Stored data

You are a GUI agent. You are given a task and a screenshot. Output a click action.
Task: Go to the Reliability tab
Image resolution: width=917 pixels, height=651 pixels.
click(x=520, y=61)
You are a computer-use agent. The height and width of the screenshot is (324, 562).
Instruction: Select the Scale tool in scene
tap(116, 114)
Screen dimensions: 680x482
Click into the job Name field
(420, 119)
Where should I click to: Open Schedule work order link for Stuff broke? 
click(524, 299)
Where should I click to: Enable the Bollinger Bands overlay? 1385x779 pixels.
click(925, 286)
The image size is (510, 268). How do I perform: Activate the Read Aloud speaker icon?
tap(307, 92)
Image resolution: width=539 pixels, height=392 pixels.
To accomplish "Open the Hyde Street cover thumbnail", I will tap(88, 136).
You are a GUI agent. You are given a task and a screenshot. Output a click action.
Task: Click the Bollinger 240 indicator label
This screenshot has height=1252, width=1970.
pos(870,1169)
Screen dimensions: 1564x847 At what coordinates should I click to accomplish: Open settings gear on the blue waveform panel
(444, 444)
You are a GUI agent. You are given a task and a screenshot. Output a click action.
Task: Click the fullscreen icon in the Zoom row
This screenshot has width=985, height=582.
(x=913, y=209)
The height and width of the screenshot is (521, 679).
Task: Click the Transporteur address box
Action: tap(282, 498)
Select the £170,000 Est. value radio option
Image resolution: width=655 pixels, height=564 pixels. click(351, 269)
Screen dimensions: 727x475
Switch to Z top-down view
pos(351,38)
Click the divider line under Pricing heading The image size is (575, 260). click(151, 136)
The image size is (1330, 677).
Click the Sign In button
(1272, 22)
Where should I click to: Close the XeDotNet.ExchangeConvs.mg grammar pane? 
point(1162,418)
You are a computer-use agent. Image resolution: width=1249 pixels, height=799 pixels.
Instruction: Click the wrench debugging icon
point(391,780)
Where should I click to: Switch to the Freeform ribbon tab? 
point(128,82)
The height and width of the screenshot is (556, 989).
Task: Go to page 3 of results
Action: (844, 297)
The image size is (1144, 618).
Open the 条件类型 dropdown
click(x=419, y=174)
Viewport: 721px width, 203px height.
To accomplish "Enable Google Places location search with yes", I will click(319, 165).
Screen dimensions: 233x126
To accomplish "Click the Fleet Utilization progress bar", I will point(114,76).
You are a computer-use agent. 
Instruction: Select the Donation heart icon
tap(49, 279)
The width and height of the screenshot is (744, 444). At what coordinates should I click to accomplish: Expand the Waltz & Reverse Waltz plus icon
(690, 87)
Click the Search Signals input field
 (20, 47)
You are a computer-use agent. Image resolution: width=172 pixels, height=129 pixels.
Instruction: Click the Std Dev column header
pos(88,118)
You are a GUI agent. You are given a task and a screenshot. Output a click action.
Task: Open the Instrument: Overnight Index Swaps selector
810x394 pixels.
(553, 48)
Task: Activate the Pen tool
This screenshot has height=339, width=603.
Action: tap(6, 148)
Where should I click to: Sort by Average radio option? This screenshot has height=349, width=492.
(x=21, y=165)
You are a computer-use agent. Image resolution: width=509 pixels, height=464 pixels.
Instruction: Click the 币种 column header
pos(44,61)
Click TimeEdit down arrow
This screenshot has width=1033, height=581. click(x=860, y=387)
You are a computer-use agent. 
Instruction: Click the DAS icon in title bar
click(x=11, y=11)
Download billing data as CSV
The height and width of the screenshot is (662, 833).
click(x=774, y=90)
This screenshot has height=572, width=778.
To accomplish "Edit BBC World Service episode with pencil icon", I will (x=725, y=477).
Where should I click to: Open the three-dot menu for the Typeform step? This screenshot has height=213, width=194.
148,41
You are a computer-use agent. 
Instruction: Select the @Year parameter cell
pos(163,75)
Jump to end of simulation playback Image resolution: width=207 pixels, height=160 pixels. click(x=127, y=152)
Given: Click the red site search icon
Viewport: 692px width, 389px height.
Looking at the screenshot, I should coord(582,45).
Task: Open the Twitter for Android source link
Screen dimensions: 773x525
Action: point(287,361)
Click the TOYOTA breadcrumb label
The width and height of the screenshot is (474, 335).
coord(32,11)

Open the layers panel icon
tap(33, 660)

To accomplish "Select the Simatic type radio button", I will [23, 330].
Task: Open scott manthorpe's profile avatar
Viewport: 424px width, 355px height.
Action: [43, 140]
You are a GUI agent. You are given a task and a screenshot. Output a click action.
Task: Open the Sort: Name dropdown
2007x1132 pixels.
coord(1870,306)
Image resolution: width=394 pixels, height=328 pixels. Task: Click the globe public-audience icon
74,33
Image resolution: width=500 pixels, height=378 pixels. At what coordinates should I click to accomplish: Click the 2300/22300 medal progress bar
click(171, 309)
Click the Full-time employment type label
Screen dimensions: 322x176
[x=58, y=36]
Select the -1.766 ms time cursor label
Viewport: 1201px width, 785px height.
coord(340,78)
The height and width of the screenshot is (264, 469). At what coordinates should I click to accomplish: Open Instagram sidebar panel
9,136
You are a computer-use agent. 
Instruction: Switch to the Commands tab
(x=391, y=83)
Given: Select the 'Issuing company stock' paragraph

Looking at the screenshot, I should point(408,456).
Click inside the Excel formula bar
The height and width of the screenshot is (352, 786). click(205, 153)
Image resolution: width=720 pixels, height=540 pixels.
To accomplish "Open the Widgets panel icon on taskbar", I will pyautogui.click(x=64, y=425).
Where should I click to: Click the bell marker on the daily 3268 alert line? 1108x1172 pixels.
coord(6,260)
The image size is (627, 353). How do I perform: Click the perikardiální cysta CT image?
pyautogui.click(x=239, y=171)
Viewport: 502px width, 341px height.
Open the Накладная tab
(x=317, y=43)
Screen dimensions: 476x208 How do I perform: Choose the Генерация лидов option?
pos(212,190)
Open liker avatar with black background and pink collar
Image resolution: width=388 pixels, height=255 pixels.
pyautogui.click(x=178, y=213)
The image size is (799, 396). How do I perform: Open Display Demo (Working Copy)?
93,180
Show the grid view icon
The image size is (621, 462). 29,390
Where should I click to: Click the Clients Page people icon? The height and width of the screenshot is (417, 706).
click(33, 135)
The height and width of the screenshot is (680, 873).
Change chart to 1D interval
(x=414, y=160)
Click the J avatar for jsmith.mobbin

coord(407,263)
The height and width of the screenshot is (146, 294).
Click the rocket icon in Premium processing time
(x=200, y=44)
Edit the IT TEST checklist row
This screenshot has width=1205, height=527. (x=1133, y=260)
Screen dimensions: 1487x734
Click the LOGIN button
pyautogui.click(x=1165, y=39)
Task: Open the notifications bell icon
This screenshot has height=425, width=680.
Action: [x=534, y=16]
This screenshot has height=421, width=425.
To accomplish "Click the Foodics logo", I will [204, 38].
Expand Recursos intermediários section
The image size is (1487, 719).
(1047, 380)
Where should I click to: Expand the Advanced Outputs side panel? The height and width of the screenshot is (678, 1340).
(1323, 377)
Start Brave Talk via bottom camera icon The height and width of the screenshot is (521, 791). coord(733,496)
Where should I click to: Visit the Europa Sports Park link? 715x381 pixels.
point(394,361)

- **DIRECTION**: Please locate each line in the data above that contains the word "Bollinger", and copy those lines.

- **RESULT OF THIS EXERCISE**:
Where should I click to: Enable the Bollinger Bands overlay? 1385x779 pixels.
Task: Click the Bollinger 240 indicator label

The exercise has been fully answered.